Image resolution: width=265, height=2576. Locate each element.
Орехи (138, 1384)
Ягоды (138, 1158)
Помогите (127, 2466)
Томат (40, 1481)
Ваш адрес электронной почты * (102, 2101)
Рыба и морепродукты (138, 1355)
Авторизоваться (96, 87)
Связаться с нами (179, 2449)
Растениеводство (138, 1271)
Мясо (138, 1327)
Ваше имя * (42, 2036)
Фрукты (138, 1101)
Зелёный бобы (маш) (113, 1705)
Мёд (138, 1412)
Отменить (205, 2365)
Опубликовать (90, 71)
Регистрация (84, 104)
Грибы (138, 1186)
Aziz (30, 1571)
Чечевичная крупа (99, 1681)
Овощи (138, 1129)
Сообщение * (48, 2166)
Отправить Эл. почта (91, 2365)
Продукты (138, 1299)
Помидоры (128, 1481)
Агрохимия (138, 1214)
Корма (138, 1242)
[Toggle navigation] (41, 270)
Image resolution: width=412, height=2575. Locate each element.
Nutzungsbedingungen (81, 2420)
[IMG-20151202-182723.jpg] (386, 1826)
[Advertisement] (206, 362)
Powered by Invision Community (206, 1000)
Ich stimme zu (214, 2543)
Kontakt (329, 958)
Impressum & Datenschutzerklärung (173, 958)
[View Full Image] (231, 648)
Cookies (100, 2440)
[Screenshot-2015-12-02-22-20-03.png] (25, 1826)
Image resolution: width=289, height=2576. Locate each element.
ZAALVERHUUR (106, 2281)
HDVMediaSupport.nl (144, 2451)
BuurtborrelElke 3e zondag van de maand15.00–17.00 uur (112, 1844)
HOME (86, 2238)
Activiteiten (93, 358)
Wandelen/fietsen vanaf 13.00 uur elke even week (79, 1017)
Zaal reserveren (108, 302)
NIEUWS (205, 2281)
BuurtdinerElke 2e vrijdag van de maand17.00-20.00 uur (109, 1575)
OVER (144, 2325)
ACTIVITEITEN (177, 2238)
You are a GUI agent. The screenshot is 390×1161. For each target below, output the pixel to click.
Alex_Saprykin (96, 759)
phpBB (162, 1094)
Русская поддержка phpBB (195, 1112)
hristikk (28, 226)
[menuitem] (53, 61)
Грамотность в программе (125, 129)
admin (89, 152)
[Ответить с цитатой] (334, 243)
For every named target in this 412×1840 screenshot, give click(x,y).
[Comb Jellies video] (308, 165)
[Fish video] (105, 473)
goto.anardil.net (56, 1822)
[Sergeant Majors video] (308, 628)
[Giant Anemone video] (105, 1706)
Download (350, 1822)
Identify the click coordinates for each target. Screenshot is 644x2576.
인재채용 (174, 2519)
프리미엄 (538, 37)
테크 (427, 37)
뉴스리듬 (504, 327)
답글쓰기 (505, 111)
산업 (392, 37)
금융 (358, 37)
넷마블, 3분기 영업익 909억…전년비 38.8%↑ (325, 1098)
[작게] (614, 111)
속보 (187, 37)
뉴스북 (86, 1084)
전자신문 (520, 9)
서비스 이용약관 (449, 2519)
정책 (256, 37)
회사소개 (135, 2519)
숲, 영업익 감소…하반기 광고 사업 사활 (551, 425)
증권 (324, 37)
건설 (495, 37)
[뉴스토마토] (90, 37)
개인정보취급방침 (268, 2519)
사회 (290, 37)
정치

• [DESCRIPTION OF THE TASK]: Return every line of the listing above that contains "Locate".

• [ANSWER SECTION]:
Image resolution: width=265, height=2576. Locate each element.
Image resolution: width=412, height=2575. Locate each element.
Image resolution: width=289, height=2576. Locate each element.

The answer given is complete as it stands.